Freddie laughs and it's partly relief and partly frustration.

"I wouldn't expect anything less," he says, and he feels the permanent knot in his stomach constrict a little more when she smiles.

"I gotta go," she says when the seconds have ticked by a little too long and they're beginning to stray into things they don't discuss, won't discuss.

"Later," he says, waving a hand absently as she climbs back through the window, stopping just before she's out of sight and leaning her head back through.

"You know, we do still have most of senior year left, so you don't actually need to freak out just yet."

"Right," he says, smiling.

"I mean, who knows what'll happen between now and then?"

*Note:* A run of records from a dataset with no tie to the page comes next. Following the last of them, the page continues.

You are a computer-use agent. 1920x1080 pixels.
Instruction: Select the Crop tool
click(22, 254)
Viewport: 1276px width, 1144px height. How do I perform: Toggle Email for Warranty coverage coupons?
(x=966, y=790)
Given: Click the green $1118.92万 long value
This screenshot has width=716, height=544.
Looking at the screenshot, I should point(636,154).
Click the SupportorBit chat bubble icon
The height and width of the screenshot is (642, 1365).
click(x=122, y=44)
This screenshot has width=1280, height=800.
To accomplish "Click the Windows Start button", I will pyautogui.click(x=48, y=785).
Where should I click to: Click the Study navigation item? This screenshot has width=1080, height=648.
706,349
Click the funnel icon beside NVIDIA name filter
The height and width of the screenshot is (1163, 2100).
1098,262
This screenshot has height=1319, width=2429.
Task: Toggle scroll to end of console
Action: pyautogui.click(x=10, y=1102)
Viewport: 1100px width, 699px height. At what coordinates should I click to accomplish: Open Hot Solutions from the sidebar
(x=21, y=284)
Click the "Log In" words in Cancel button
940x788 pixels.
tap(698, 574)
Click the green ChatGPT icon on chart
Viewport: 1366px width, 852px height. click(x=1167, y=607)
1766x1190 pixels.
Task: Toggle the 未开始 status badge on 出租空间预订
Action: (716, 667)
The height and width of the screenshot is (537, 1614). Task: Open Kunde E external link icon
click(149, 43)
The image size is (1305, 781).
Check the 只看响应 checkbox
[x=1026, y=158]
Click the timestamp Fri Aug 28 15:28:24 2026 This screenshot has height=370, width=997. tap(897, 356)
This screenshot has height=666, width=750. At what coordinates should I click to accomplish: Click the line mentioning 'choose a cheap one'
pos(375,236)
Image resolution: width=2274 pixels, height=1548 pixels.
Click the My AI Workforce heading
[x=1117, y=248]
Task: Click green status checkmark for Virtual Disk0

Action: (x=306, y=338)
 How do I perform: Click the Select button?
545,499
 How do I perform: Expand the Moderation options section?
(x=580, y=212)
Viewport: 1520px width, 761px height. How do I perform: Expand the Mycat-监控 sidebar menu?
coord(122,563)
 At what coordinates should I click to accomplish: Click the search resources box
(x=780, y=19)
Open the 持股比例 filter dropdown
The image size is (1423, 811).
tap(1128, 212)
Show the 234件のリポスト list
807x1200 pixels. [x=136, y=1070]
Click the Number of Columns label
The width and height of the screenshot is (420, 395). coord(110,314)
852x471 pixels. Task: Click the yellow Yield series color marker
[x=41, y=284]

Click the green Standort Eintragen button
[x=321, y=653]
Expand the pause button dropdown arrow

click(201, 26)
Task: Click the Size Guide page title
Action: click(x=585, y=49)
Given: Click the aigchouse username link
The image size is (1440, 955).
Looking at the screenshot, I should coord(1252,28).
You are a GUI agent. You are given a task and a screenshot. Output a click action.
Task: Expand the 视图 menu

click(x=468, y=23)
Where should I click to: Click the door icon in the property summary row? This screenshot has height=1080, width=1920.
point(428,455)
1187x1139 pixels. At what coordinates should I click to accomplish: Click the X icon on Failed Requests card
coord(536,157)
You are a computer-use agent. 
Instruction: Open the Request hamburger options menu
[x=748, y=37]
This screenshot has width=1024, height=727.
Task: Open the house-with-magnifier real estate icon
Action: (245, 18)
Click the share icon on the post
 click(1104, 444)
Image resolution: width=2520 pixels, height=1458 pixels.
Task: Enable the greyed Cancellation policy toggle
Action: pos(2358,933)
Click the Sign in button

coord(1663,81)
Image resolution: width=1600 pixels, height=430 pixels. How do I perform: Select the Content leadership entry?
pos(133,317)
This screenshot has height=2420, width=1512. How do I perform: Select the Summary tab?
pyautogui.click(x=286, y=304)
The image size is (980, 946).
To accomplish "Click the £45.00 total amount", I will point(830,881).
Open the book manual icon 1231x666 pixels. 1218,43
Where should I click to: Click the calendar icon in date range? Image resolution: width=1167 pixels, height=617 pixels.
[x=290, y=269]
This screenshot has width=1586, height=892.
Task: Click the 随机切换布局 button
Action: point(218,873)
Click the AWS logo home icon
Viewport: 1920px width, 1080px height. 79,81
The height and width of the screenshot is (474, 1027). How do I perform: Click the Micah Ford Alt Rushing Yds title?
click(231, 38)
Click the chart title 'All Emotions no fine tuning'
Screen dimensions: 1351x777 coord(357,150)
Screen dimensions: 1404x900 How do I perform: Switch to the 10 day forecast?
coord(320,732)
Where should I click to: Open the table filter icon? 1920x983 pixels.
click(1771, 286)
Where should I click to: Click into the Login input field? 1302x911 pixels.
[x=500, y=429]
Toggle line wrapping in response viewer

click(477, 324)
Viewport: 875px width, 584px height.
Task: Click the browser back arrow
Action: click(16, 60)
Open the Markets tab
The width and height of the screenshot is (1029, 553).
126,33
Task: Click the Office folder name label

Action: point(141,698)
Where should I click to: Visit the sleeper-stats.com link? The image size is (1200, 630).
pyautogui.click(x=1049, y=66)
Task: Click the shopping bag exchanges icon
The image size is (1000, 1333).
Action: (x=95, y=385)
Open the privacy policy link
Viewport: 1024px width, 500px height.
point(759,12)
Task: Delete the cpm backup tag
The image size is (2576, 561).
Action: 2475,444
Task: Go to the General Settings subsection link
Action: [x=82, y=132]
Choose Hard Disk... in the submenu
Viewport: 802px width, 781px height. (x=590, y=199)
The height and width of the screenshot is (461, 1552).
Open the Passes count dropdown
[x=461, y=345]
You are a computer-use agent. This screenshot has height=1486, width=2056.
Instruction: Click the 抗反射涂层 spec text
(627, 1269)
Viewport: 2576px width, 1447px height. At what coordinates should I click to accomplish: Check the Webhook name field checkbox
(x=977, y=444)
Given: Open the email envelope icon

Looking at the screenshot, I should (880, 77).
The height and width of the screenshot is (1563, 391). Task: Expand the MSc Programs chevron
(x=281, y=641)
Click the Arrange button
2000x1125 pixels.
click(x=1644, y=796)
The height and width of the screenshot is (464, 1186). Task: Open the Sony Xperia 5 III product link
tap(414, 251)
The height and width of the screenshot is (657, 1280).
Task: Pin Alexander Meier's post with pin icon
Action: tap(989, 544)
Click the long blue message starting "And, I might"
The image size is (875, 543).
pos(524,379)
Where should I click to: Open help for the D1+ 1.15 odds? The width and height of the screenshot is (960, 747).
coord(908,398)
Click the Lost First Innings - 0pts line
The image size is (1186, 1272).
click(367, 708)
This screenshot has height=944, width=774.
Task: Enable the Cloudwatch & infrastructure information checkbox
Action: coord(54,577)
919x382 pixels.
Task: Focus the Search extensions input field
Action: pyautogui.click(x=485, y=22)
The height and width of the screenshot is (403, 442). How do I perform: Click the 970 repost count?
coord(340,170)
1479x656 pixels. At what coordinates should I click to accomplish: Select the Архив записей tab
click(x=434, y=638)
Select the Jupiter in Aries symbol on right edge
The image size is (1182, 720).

She's gone before he can respond.

Maybe they are friends, he thinks, despite verbal wars and bruises that last for days, with or without Carly in the equation, and even if they refuse to utter the words aloud for anyone to hear. He thinks she means it when she says she'll visit him at college, can picture her sprawled out across his dorm room for so long he forgets what it's like not to have her around. He wonders whether his roommate will like her, and then thinks that it doesn't matter either way, not really. The thought of Sam sharing his life even months down the line, when he's no longer Fredward, the guy whose mom made him take tick baths until he was sixteen, but Freddie (or even Fred), the computer science and media student who used to do a cool internet web show…It's nice. More than nice. Even if Sam'll still mock him constantly for every life decision he makes, but then, he wouldn't have it any other way.

No, they're definitely friends. The question lies in just how long it'll be before they become something more.